Ohne einen positiven Zins wäre der heutige Wohlstand gar nicht erst denkbar. Bei einem Nullzins gibt es keinen Anreiz mehr, auf heutigen Konsum zu verzichten, zu sparen und das Ersparte zu investieren, damit der künftige Wohlstand wachsen kann. Vielmehr setzt ein Kapitalverzehr ein, bei dem alles vorhandene Kapital verbraucht wird, während Ersatz- und Erweiterungsinvestitionen ausbleiben. Die Arbeitsteilung hört auf und die Volkswirtschaft fällt zurück in eine primitive Subsistenzwirtschaft.

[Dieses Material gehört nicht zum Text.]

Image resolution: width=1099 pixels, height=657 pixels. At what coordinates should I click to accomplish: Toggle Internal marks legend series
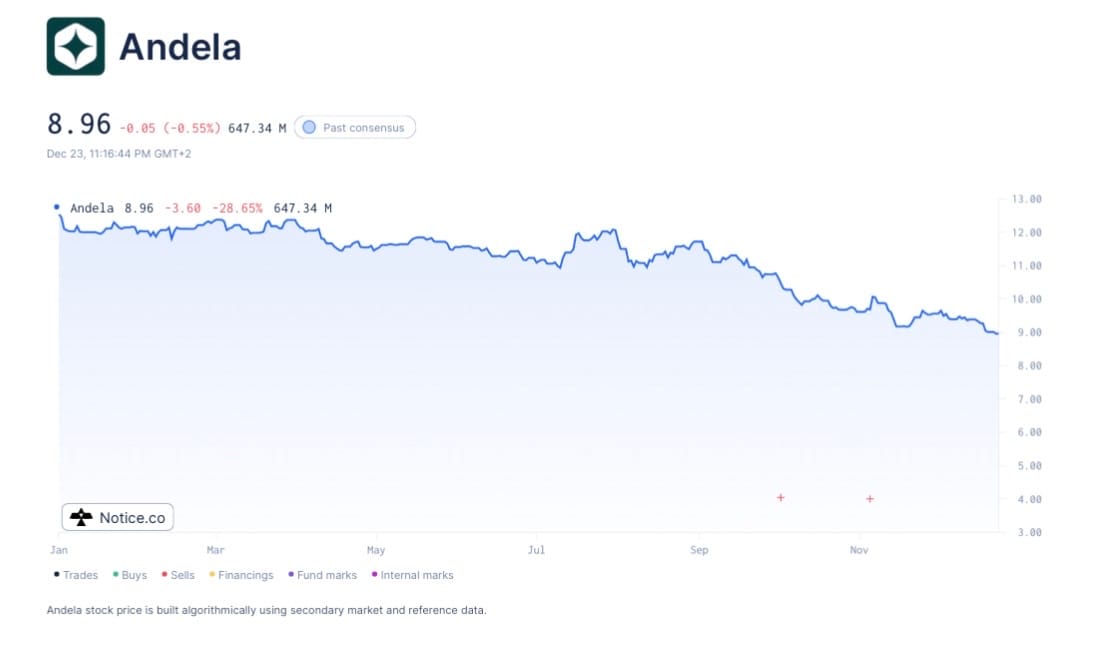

Der Zins wird politisch von den Zentralbanken missbraucht und künstlich herabgesenkt. Er gerät dadurch aus seinem natürlichen Gleichgewicht, was zu Spekulationsblasen und Verwerfungen an den Märkten führt, zur Verschuldung anreizt und die Menschen zunehmend zu kurzfristigem Denken verleitet. Die staatliche Geldpolitik sorgt daher nicht nur für finanzielle und wirtschaftliche Störungen, sie beschädigt auch das gesamte gesellschaftlich-kulturelle Werte- und Moralsystem. Die Idee einer Null- oder Negativzinspolitik entpuppt sich bei genauerem Nachdenken als eine Politik zur Zerstörung des marktwirtschaftlichen Systems. Das staatliche Geldmonopol ist deshalb mit einer nachhaltig freiheitlichen und produktiven Gesellschaft kaum vereinbar. Zielführender wäre ein freier Markt für Geld, in welchem in Konkurrenz miteinander stehende Geldanbieter um die Gunst der Verbraucher stehen.